(GIVEN PROBLEM)
Which lines in the records below contain the word "column"? Pull out each of those lines and copy it in full.

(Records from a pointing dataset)
Begin

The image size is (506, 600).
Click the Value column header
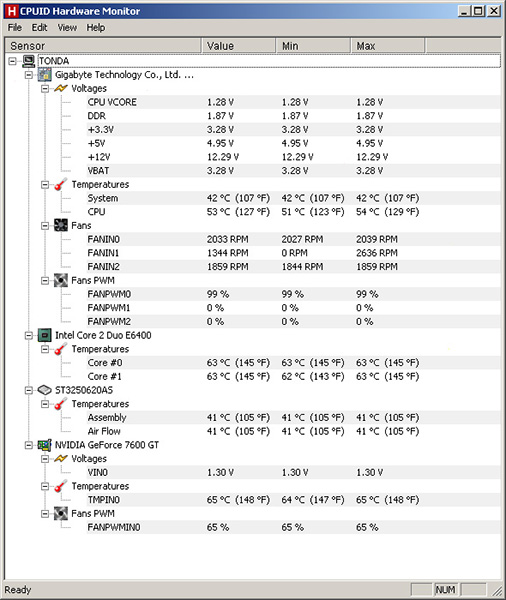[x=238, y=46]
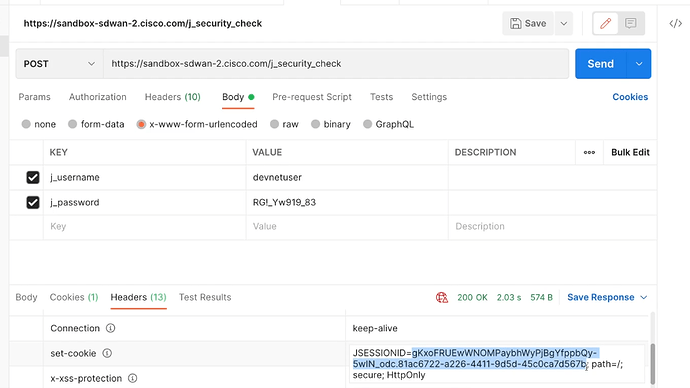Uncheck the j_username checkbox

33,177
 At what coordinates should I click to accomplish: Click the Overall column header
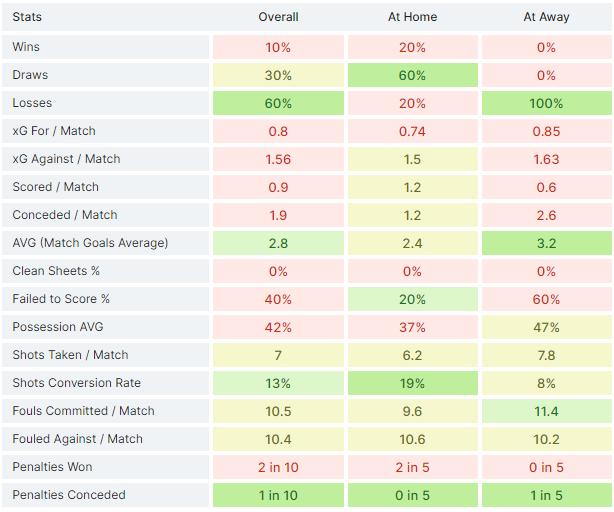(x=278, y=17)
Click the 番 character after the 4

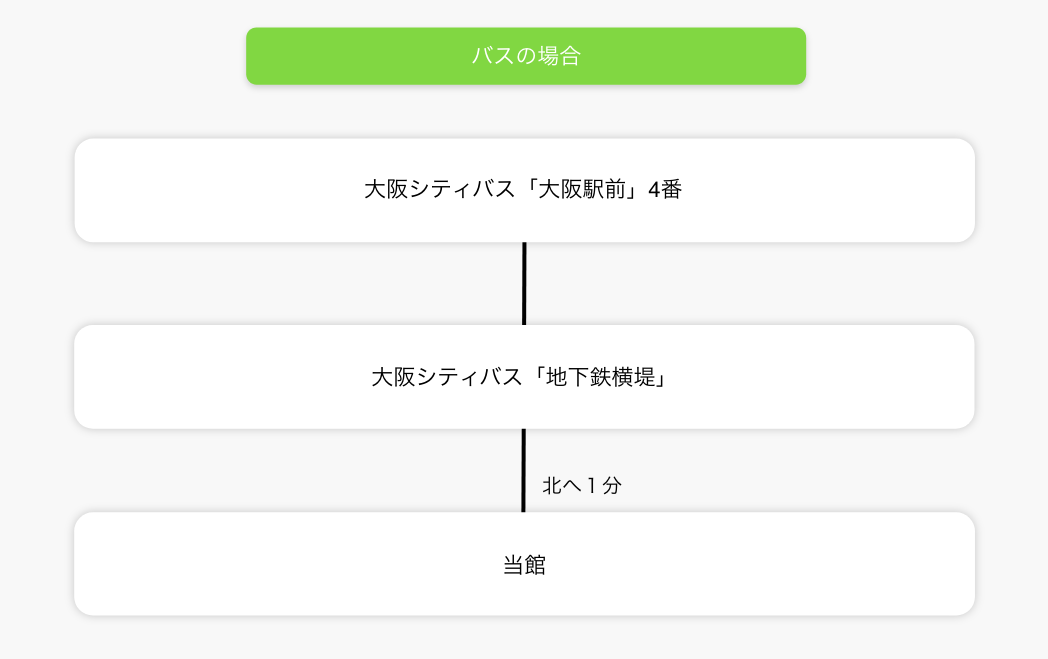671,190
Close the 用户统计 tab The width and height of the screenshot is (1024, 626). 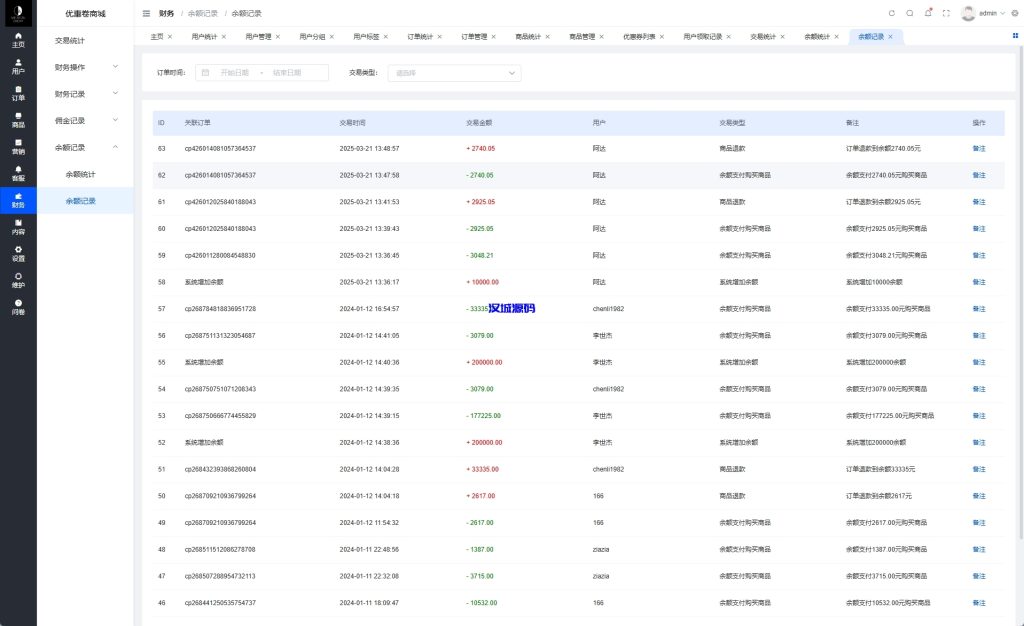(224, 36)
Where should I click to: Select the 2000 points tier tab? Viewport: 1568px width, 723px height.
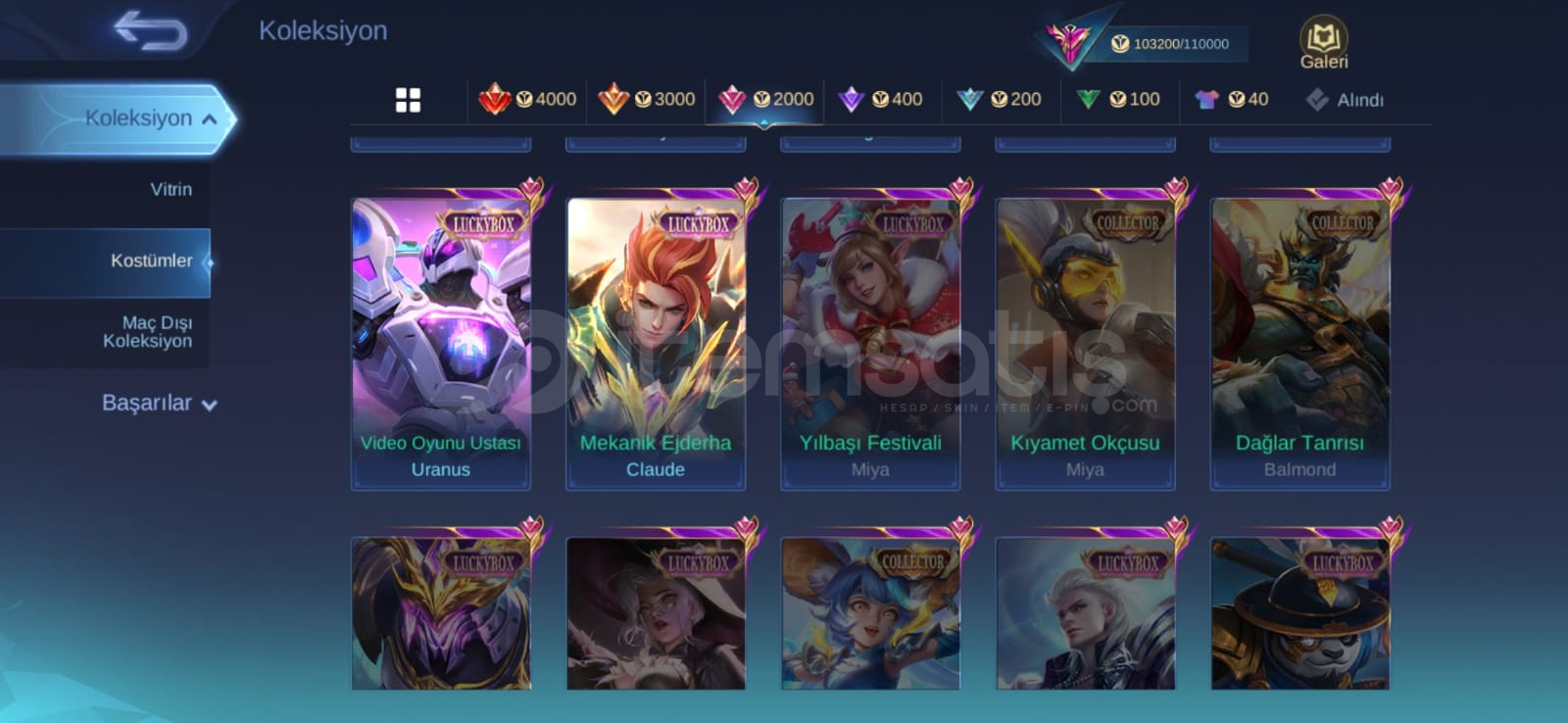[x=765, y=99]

End

(COMPLETE RESPONSE)
Click the Value column header
 At what coordinates should I click to accomplish: Click the Overall column header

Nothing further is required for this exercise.